Ignatova A.M., Zemlyanova M.A., Naimark O.B., Zaitseva N.V.

Key words: image analysis; histology; lung tissue; fractal analysis; alveolar pattern.

The aim of the study is to identify practical aspects of using multifractal formalism to assess the morphology of biological tissues.

Materials and Methods. The objects of the study were histological images of lung tissues of Wistar rats without pathology and with detected pathological changes, obtained at 50×, 100×, 200× magnifications. Image processing was carried out using the ImageJ/Fiji universal software. The multifractal spectrum of the images, processed to obtain a linear contour, was calculated with the use of FracLac — a module for ImageJ. This module was used to determine the scaling exponent (the function of the Rényi exponent, symb_t_copy.jpg(q)) and the singularity spectrum itself.

Results. The singularity spectra for tissues with no pathology have signs of multifractality.
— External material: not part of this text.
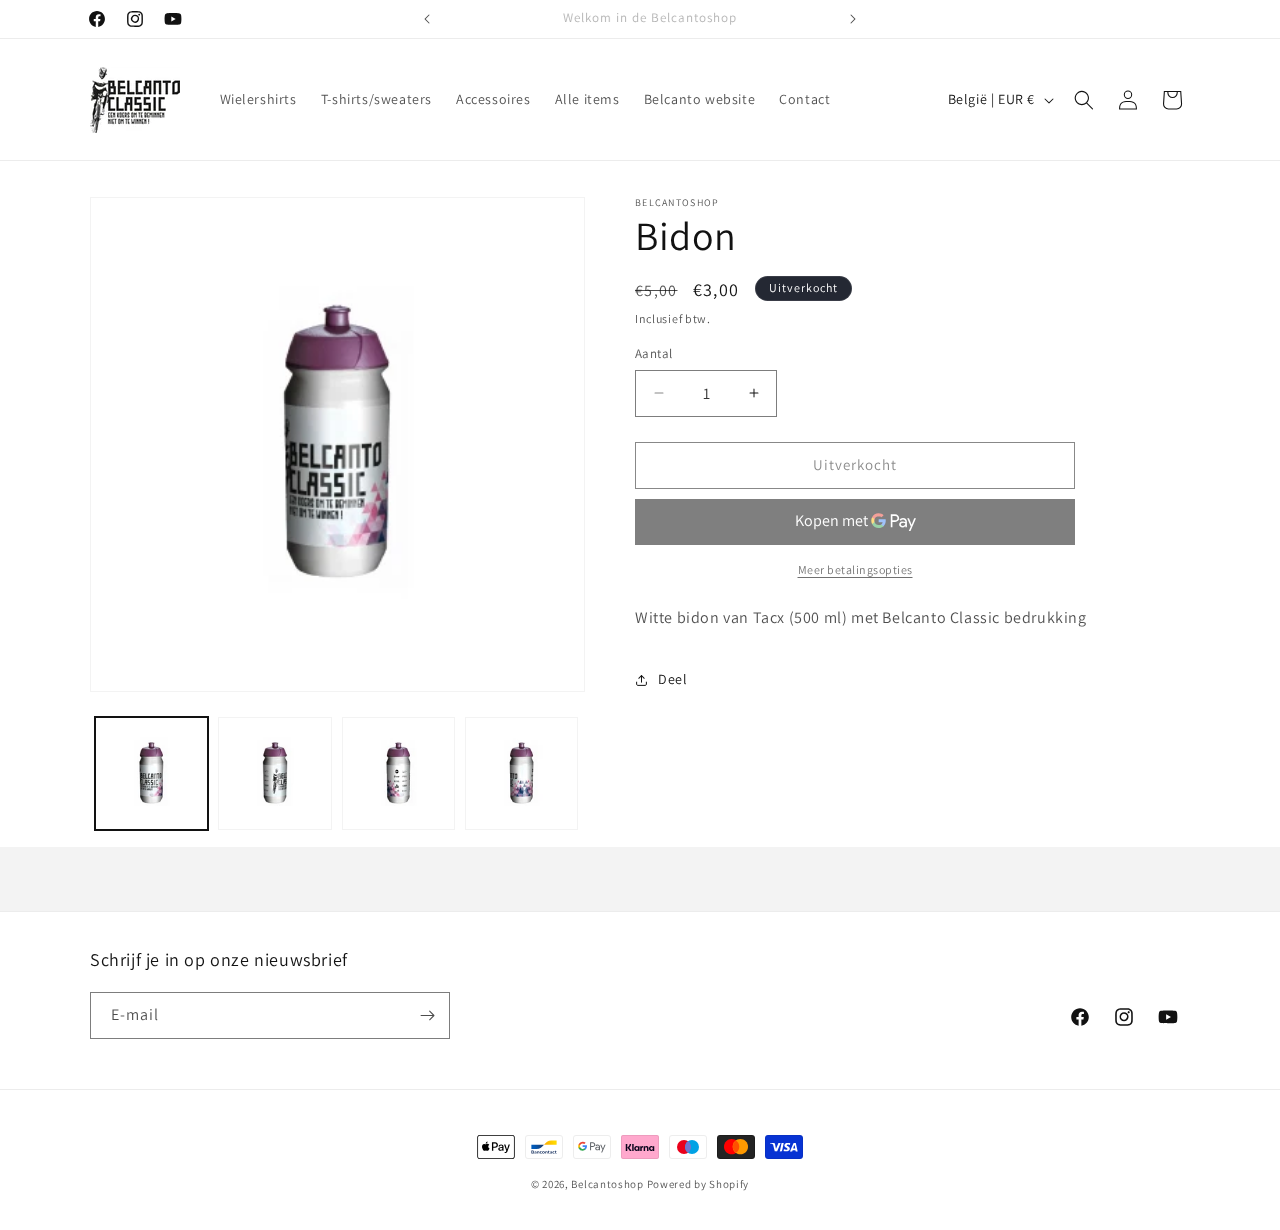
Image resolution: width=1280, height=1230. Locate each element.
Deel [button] (672, 679)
The image spectrum of tissue with pathology is shifted to the left relative to the spectrum characteristic of tissue without pathology. A decrease in the spectral height in the presence of pathology indicates a “simplification” of the alveolar pattern, which is presumably associated with the presence of widespread vasculitis, since it causes areas of hemorrhage to appear on the image; this leads to leveling the contour of the alveolar pattern, reducing the surface area of the alveoli and emerging areas inflamed by erythrocytes. At lower magnification, images with pathology lose signs of multifractality.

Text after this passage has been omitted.